Acabo de pasar, una vez más, por la extraordinaria Tate Modern de Londres, el museo de arte moderno más visitado del mundo. Vi, claro, las muchas maravillas que allí albergan. Clásicos (Picasso, Warhol, Roy Lichtenstein, Paul Klee, Sonia Delaunay, Matisse…) y obras de hoy mismo igualmente admirables. Pero también vi la morralla habitual. El rey desnudo. El truco mil veces regurgitado, que causará risas sardónicas en un futuro que intuyo no lejano. Una urna con tres botellas de Coca-Cola (arte). Un simple tronco cortado (arte). Una cama oxidada colocada tal cual en una estancia vacía (arte). Una alfombra árabe colgada de un alambre (arte). Un cubo de hormigón en el suelo (arte). Unas mochilas tiradas (arte). Unas estanterías de metacrilato alineadas (arte).

También vi tres pantallas de televisión en las que se proyectaban vídeos. Era una instalación de una tal Sturtevant (1924-2014). Estadounidense, «pionera del arte de la apropiación», según rezaba en la ficha. El trabajo se llamaba «Trilogía de la transgresión» (2014). En la pantalla se veía un culo femenino en pompa, probablemente de goma, pero altamente realista, verosímil. El asunto consistía –y disculpen, pero es la única manera de relatarlo– en que se introducía una lata de Coca-Cola y, en la siguiente filmación, un pequeño crucifijo. La sala estaba llena de escolares. Unos se reían. Otros miraban perplejos. La mayoría ponían cara de asco. «El trabajo nos invita a ver la relación entre la imaginería sexual y banal, revelando cómo la mente puede registrar asociaciones sin ser plenamente consciente de ello», explicaba el texto petulante del comisario de turno, simulando razonar lo irrazonable.

Si lo que entraba por allá en vez de un crucifijo hubiese sido un Corán, el revuelo habría resultado estruendoso. Una agresión de tal calibre resultaría inadmisible en la feliz «Inglaterra multicultural». Pero la blasfemia contra la fe en cuyos valores se fundaron Gran Bretaña y Europa solo es «un trabajo que invita a ver la relación entre la imaginería sexual y banal». Así se labra la decadencia europea, que empieza a recordar la carcoma que retrata el clarividente historiador Gibbon en su clásico sobre la caída de Roma.

******************************

* _Partes del ejercicio_
1. Enumera todos los objetos que el texto sobre la Tate Modern presenta seguidos de la palabra «arte» entre paréntesis.
2. Prosigue el texto sobre la Tate Modern con un párrafo nuevo que arranque justo después de la frase sobre Gibbon y mantenga el tono del autor.

* _Datos proporcionados_
******************************

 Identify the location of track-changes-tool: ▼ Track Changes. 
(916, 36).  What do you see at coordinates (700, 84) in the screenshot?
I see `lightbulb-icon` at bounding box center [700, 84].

******************************

* _Respuestas de la actividad_
1.
- Una urna con tres botellas de Coca-Cola
- Un simple tronco cortado
- Una cama oxidada colocada tal cual en una estancia vacía
- Una alfombra árabe colgada de un alambre
- Un cubo de hormigón en el suelo
- Unas mochilas tiradas
- Unas estanterías de metacrilato alineadas

2.
Tanto talento me puso creativo. Me veo de nuevo en la Tate, pero exponiendo. Titularé mi muestra «#Migas de Éter» (o casi mejor: «#EterCrumbs»). No quiere decir nada y es una sandez, pero aporta el pellizco cool adecuado. La primera sala será una denuncia alegórica de los estragos del cambio climático. En una urna de cristal enorme encerraré un Trabant, el viejo coche de la RDA, y lo mantendré encendido todo el día. La nube de humo será desasosegante, una conmoción y un aviso. ¿Título? «Green». Qué brillante «oxímoron dialéctico». En la Sala 2: «Wall». Un gran muro de cristal divide la enorme estancia alba. A un lado, cien filas de chalets adosados hechos de Lego (que se han currado mis ayudantes, pues yo hago como Weiwei, alquilo), del otro lado, solo arena y más arena. En letras rojas sobre el cristal: «Frontier». Uff, qué alegoría. Sala 3: «Refugees»: diez actores que he contratado caminan por la sala en pelota picada y en círculos portando maletas de cartón. Sí: mi arte será «comprometido» (aunque en realidad estoy frivolizando con el terrible sufrimiento ajeno). Sala 4: un muro de televisiones con Donald Trump hablando constantemente, los sonidos se sobreponen conformando un vocerío incomprensible. Enfrente, un pastor alemán disecado. Título: «Heil!». Sala 5: Treinta trapecios cuelgan del techo. En cada uno he sentado a una muñeca Nancy con una postura diferente y el pelo de un color distinto. Se llama «Clito-Iris»… etcétera.

Lo calamitoso es que si toda la quincalla mental anterior, al alcance de cualquiera, fuese llevada al museo: 1) Se daría por buena. 2) Sería objeto de críticas densas y mayormente encomiásticas en los principales diarios de Londres. 3) El público acudiría y se detendría con cara de concentración intensa. 4) Incluso me pagarían y entraría en el circuito de simuladores/instaladores, lo que me permitiría jubilarme juntando chatarra por museos públicos de todo el orbe. Os conozco, chatarreros. ¿Carca? Bueno. Lo prefiero a pánfilo.